Cryptorchidism is one of the common congenital anomalies of the male reproductive system. It means that the testicles fail to descend to the scrotum normally and stay in the abdominal cavity or groin. This article will combine medical research and recent hot topics to conduct a structured analysis from the aspects of causes, classification, diagnosis and treatment.
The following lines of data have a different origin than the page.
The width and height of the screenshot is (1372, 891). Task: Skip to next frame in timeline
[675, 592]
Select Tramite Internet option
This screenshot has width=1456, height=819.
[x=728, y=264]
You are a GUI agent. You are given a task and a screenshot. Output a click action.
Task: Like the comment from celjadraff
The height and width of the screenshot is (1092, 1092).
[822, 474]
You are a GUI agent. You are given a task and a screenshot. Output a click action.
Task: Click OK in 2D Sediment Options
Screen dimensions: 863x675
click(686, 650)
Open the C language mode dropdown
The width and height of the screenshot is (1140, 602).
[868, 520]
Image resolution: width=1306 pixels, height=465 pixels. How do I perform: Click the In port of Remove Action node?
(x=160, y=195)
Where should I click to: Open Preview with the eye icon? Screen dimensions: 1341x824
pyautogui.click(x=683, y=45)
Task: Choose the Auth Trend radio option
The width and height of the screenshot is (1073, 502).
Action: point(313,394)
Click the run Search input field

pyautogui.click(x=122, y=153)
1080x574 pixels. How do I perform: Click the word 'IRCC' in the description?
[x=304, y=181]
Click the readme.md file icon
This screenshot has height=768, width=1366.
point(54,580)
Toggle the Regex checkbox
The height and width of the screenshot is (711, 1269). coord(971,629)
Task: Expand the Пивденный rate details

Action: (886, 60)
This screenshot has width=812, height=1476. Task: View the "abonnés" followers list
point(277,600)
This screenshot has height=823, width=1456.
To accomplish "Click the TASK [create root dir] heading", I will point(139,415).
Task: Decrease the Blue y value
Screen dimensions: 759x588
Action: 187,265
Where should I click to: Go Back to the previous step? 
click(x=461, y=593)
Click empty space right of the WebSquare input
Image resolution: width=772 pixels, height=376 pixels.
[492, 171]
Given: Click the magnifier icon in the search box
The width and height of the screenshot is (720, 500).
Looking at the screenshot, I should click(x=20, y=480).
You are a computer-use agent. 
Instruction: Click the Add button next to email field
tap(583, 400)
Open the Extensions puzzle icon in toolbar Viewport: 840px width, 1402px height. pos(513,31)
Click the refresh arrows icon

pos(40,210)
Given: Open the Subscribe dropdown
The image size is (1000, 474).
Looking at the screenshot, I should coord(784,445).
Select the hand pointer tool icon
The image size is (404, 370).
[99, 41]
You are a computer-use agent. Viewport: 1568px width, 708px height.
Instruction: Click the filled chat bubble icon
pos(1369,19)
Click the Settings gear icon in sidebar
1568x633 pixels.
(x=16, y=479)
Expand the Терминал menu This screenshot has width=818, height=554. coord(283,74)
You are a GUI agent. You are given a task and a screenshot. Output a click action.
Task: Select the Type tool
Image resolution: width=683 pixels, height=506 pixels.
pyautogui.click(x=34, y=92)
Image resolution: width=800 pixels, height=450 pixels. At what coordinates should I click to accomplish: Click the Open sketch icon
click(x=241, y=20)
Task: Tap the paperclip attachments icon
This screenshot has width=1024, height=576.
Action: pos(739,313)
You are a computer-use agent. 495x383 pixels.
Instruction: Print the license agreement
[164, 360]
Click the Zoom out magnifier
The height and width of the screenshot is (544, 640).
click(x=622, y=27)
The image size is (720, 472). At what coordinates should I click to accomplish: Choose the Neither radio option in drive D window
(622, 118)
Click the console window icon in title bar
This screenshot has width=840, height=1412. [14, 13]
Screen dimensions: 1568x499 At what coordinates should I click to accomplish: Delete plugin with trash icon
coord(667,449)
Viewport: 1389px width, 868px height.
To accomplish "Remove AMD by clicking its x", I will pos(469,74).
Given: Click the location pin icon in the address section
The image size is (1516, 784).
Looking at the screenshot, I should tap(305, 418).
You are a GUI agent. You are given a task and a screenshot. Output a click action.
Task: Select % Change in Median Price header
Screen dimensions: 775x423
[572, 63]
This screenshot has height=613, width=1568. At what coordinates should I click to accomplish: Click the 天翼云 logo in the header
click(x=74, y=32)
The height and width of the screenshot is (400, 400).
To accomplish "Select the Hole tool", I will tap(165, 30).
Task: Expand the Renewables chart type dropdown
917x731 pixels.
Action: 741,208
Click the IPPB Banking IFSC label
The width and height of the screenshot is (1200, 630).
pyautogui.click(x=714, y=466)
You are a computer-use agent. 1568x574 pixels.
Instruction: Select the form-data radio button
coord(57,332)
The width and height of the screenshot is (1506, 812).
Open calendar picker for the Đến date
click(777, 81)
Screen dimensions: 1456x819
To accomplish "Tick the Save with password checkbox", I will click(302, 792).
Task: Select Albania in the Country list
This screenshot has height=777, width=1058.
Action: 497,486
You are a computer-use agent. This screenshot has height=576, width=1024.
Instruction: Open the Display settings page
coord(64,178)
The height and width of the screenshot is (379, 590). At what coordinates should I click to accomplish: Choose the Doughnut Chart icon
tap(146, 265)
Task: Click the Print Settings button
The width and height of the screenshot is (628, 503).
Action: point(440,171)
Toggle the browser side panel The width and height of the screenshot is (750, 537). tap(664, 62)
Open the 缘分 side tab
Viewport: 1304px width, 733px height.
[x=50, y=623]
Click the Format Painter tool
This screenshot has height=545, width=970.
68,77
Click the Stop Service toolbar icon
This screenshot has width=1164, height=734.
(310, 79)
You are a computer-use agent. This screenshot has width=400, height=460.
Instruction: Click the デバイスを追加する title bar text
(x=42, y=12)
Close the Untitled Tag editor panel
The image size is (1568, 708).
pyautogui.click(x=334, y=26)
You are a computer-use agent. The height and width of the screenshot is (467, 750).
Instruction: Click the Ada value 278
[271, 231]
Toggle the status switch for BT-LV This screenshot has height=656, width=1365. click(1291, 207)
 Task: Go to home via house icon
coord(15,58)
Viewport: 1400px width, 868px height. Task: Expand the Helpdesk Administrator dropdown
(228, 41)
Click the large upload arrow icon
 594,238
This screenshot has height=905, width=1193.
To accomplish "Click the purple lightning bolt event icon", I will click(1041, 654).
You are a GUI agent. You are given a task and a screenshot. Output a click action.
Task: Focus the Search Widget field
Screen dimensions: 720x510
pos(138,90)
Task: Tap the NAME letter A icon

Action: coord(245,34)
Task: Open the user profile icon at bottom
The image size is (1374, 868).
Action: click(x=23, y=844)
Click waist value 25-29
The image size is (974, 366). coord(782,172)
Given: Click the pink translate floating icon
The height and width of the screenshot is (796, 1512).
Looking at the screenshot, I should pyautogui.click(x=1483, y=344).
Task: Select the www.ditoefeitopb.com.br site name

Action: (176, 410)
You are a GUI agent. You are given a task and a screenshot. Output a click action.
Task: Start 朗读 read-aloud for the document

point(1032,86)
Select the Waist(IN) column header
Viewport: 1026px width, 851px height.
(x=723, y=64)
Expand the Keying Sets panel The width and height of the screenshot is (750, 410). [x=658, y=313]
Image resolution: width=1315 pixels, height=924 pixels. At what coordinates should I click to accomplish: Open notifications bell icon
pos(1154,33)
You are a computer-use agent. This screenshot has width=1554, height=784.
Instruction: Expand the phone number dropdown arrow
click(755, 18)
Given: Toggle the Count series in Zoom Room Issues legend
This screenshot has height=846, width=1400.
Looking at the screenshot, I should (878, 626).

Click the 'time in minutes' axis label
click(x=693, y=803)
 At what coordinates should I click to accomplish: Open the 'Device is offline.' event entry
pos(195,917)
1. Causes of cryptorchidism

The causes of cryptorchidism are complex and usually related to the following factors:
| Influencing factors | Specific instructions |
|---|---|
| genetic factors | Family history or genetic mutations (such as INSL3, GREAT gene abnormalities) |
| Abnormal hormone levels | Insufficient maternal androgen secretion during pregnancy or abnormal placental function |
| anatomical abnormalities | Defects in the development of the testicular girdle or inguinal canal stenosis |
| environmental factors | Exposure to endocrine disruptors (such as bisphenol A, phthalates) during pregnancy |
2. Classification of cryptorchidism
According to the location where the testicles stay, they can be divided into:
| Type | Proportion | Features |
|---|---|---|
| Celiac cryptorchidism | About 10-20% | The testicles are located in the abdominal cavity and are difficult to detect by palpation |
| Inguinal cryptorchidism | about 70% | Testicles lodged in the inguinal canal |
| Ectopic cryptorchidism | about 5% | The testicles deviate from their normal path of descent (such as the perineum) |
3. Recent related hot research
Research hot spots on cryptorchidism in the medical field in the past 10 days include:
| research topic | Key findings | Data source |
|---|---|---|
| Impact of environmental pollutants | For every 10 μg/m³ increase in PM2.5 exposure, the risk of cryptorchidism increases by 18%. | Environmental Health Outlook 2024 |
| Progress in minimally invasive surgery | The success rate of robot-assisted cryptorchidopexy can reach 97.3% | Journal of Pediatric Surgery 2024 |
| long term health risks | The risk of testicular cancer in patients with untreated cryptorchidism is 4-10 times that of the normal population | Annals of Urology 2024 |
4. Diagnosis and treatment
The clinical treatment process mainly includes:
| age stage | Solutions | success rate |
|---|---|---|
| 0-6 months | Observe and wait (some parts may decline naturally) | about 25% |
| 6-12 months | Hormone therapy (hCG or GnRH) | About 20-30% |
| 1-2 years old | Orchidopexy (Orchidopexy) | >95% |
5. Prevention and precautions
1. Avoid exposure to known endocrine disruptors during pregnancy
2. Newborns should undergo standardized reproductive system examinations
3. It is recommended that the time for surgical intervention should not exceed 18 months of age.
4. Regular follow-up is required after surgery until puberty.
Note: The data in this article are synthesized from the latest WHO guidelines (2024) and clinical studies collected in PubMed in the past 10 days. The treatment plan needs to be individually formulated.